Anyone here who has SNES9x (the snes emulator) know how to rip the music files from the rom and then convert them to mp3s? I cant find the  mp3s for a particular game.

-Perseus


----------



## Decado (Jun 13, 2003)

I think there are some apps on versionbtracker that lets the computer record everything it hears into a musicfile. maybe you could use one of those? But i think it is irrational; all the good music is on the eight-bit games such as Super Mario Bros


----------



## MikeXpop (Jun 13, 2003)

I think one of the main problems with thos is after recording the theme to Super Mario, you'd get a 50 meg sound file with huge detail (detail you don't need).


----------



## symphonix (Jun 13, 2003)

One app I have heard of, but haven't tried, is Audio Hijack.

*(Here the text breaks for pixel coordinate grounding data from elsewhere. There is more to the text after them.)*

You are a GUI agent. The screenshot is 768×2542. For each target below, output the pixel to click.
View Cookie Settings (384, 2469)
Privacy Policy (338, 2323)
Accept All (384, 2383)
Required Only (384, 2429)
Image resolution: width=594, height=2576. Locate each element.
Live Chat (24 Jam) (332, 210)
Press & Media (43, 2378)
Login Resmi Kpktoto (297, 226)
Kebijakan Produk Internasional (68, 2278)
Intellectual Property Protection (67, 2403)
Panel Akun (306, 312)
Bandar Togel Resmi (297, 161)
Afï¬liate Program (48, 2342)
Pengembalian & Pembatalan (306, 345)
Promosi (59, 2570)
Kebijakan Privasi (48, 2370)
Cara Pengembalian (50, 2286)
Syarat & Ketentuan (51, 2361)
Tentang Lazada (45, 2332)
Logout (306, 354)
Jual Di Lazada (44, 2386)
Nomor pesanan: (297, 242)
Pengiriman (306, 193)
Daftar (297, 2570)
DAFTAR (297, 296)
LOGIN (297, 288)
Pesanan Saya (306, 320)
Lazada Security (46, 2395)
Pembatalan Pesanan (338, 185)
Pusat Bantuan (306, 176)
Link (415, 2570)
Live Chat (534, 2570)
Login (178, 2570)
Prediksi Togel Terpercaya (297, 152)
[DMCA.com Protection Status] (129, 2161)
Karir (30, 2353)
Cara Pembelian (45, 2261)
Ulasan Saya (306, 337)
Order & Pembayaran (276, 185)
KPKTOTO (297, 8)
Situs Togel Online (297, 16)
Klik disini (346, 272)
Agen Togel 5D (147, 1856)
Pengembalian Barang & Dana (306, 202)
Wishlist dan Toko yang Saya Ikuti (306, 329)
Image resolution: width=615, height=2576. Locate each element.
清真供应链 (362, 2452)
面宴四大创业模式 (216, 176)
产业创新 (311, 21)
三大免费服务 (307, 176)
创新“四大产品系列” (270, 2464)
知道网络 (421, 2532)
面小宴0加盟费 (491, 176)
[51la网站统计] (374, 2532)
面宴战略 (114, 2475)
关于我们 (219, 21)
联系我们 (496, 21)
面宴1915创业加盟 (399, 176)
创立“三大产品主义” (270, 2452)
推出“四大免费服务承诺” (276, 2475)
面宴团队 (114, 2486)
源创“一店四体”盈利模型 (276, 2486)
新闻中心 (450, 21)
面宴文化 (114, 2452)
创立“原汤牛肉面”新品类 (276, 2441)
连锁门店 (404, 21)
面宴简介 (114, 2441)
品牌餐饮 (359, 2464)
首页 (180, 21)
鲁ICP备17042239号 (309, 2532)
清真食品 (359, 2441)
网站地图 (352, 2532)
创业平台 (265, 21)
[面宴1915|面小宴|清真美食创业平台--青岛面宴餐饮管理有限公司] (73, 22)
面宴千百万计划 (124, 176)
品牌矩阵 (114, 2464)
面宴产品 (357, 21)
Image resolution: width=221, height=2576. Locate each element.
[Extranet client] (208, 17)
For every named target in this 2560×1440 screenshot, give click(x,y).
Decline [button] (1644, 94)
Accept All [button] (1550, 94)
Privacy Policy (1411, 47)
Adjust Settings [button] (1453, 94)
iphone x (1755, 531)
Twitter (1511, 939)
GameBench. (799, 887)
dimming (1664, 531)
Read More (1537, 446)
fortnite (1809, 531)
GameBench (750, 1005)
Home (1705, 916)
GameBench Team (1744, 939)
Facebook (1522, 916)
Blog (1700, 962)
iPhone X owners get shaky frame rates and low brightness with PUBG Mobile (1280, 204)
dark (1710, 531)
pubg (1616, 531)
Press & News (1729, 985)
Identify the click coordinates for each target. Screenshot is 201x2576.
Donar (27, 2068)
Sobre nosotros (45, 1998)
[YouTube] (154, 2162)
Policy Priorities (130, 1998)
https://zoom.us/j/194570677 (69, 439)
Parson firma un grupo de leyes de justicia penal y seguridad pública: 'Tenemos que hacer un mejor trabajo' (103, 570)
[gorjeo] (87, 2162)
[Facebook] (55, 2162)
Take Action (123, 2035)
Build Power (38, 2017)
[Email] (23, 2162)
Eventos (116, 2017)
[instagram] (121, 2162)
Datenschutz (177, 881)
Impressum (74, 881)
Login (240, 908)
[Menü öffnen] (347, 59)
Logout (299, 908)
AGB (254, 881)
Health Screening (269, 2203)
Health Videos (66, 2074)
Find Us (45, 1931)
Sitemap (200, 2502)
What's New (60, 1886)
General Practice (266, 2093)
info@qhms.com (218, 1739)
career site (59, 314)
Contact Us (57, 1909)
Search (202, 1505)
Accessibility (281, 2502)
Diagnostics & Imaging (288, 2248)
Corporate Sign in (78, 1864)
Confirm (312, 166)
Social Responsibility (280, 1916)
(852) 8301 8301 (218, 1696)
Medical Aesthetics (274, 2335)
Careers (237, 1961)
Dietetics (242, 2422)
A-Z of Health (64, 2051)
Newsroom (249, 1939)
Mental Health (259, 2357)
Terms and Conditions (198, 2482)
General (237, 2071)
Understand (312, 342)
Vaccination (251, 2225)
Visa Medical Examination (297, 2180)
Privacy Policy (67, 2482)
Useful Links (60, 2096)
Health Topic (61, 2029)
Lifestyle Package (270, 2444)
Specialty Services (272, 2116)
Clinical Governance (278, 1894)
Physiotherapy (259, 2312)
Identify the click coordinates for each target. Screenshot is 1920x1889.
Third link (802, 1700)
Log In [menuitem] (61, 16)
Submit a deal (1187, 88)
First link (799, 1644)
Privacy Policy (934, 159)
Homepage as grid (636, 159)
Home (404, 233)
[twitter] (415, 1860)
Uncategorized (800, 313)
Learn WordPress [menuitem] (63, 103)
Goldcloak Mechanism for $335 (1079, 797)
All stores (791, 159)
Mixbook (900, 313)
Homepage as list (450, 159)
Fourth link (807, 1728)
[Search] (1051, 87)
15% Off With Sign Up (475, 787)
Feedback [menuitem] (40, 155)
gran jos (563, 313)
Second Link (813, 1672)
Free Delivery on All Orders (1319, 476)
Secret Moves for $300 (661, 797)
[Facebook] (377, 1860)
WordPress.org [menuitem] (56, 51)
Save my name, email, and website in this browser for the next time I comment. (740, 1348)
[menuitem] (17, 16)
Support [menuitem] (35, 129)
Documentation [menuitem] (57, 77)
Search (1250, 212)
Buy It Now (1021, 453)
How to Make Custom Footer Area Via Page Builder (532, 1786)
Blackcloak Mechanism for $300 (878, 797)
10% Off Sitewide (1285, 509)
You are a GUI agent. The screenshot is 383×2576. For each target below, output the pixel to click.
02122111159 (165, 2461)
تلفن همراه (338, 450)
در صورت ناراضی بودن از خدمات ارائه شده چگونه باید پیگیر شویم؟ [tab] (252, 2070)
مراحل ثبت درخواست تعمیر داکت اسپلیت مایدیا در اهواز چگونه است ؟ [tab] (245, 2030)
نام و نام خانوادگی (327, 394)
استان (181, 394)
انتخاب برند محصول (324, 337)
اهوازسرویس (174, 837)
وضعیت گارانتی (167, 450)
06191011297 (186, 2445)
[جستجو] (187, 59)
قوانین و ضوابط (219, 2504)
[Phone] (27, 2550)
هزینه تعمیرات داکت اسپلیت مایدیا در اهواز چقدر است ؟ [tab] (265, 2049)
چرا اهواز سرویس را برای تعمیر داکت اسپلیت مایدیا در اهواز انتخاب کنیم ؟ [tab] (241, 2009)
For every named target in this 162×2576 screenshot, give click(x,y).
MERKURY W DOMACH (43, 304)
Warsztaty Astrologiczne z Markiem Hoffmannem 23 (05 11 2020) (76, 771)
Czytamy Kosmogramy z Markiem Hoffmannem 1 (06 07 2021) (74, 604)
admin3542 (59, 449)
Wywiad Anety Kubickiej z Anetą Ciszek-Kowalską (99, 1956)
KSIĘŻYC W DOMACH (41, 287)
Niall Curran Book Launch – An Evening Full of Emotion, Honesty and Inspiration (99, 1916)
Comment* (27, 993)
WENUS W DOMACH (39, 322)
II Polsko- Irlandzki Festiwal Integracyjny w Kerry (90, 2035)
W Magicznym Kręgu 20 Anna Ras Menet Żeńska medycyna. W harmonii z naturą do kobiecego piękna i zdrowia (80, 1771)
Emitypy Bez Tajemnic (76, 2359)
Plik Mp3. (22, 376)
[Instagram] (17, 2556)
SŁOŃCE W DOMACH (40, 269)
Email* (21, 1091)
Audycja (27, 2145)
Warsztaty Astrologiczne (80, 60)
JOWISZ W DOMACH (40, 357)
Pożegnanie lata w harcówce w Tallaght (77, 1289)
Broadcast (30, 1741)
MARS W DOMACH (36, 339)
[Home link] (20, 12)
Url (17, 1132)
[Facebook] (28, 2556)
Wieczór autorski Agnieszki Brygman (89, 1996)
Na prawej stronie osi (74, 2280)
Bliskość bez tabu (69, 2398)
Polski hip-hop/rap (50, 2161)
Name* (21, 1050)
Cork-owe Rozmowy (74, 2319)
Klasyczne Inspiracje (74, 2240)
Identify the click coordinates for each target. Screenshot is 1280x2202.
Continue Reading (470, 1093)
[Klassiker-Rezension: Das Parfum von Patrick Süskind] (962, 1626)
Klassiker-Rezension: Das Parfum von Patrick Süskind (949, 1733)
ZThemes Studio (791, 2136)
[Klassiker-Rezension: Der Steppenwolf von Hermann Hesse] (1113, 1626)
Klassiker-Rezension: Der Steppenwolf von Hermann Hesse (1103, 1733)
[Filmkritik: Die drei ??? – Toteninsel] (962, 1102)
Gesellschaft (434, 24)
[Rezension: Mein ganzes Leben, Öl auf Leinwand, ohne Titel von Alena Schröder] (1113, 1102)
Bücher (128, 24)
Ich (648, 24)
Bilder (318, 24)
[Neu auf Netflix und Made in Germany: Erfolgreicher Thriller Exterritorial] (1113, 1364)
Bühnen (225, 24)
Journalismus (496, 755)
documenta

It lets you record the output audio from other programs like games.


----------



## Perseus (Jun 13, 2003)

Audio Hijack works great! Thanks.

-Perseus


----------



## Dlatu1983 (Jun 13, 2003)

How do you use an emultor on the mac? I've seen them on versiontracker, but never knew how you upload the games, etc. Can someone give me a quick overview?


----------



## Perseus (Jun 13, 2003)

Go to www.emulation.net and at the bottom is a menu. (Looks like MacOS X.) Select the system you want. For NES, I like iNES, for SNES I like SNES9x, etc.


----------



## mdnky (Jun 14, 2003)

FROM GAMES


----------